The generated skill must follow this exact structure:
---
name: [tool-name-kebab-case]
description: >
Expert skill for [Tool Name] — an ING-internal framework for [one-line purpose].
Use this skill when working in any ING Spring Boot / Java 21 project that integrates
with [Tool Name]. Covers configuration, recipes, integration patterns, pitfalls,
and verbatim code examples.
---
# [Tool Name] — Complete Knowledge Base
## Table of Contents
1. Overview
2. Core Concepts
3. Configuration Reference
4. Code Examples
5. Integration with Other ING Tools
6. Pitfalls & Anti-patterns
7. FAQ
8. Glossary
---
## 1. Overview
[What the tool does and why it exists inside ING. MUST include current version number.]
### Current Version: X.Y.Z
[Version-specific notes if any]
## 2. Core Concepts
[Mental models, architecture decisions, key abstractions. Use tables for comparisons.]

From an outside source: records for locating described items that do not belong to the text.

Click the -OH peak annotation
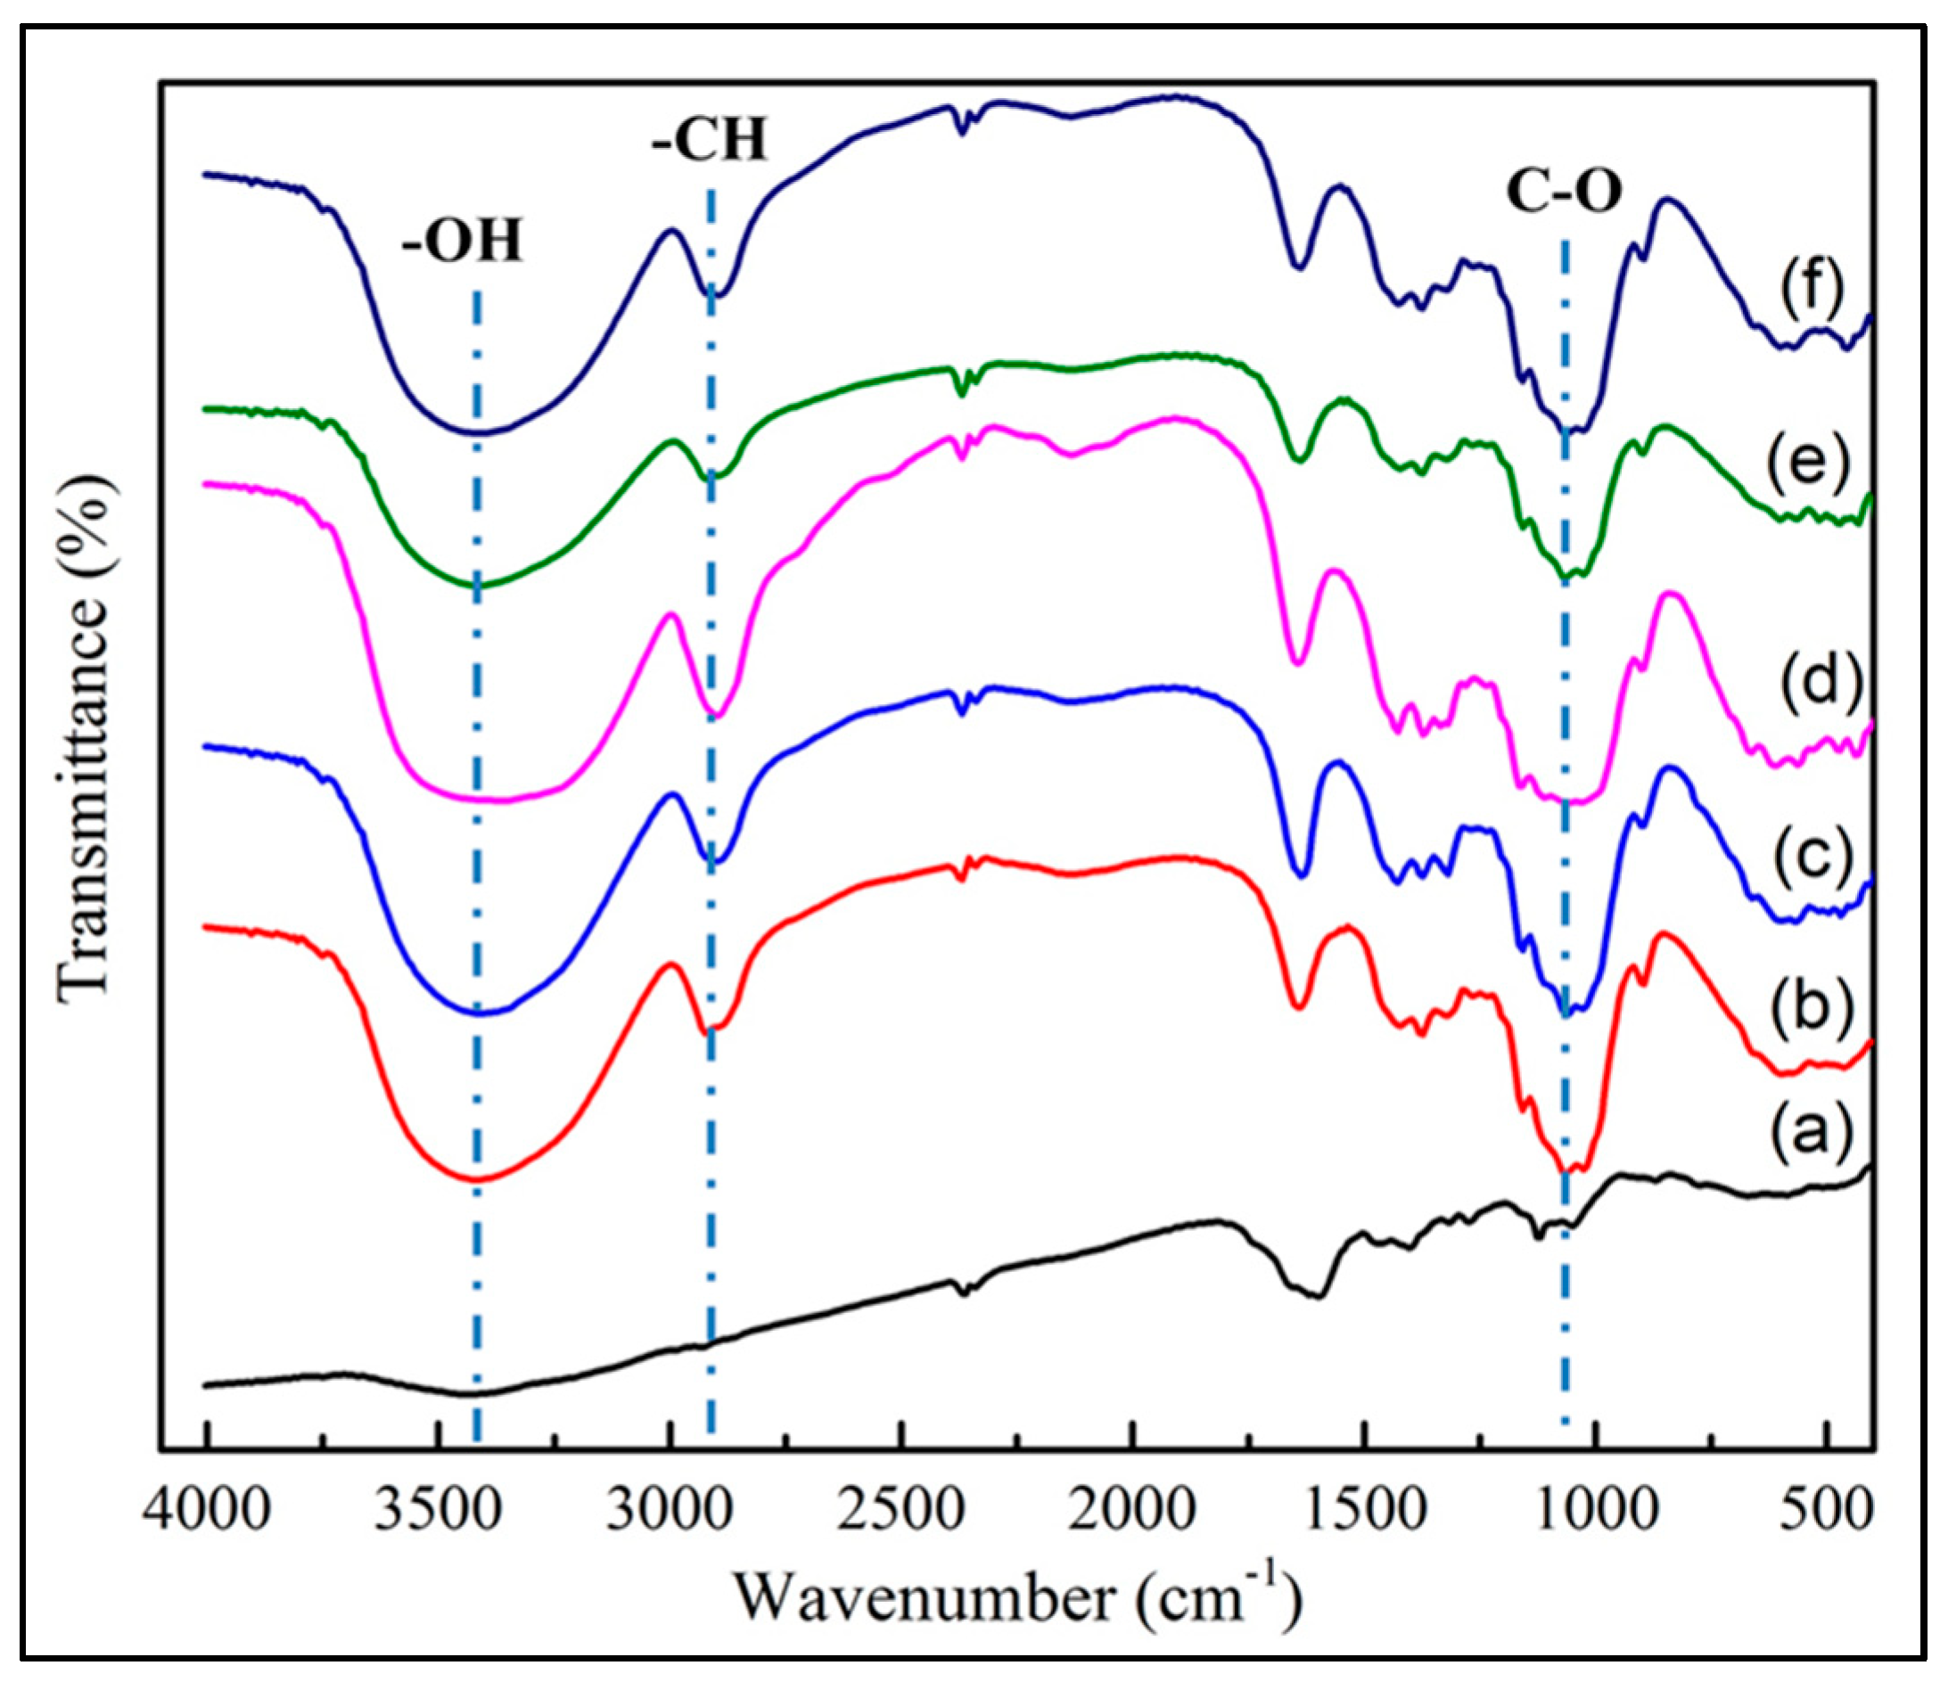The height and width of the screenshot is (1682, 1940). coord(461,241)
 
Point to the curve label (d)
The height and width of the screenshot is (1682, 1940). coord(1811,680)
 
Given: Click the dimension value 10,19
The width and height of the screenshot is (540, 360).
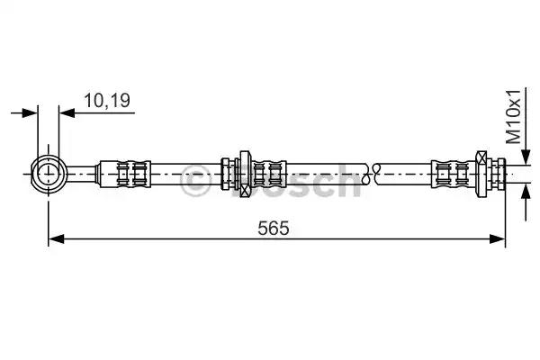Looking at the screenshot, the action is pyautogui.click(x=107, y=101).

## 3. Configuration Reference
**MANDATORY: Configuration tables MUST have exactly 4 columns: Property, Type, Default, Description**
| Property | Type | Default | Description |
|----------|------|---------|-------------|
| example.property | String | `null` | Purpose of property |
| example.timeout | int | `3000` | Timeout in milliseconds ⚠️ NOT seconds |
If default is unknown, use: `⚠️ verify` as the value.
## 4. Code Examples
[Verbatim snippets from source docs, organized by use case. NEVER summarize or paraphrase code.]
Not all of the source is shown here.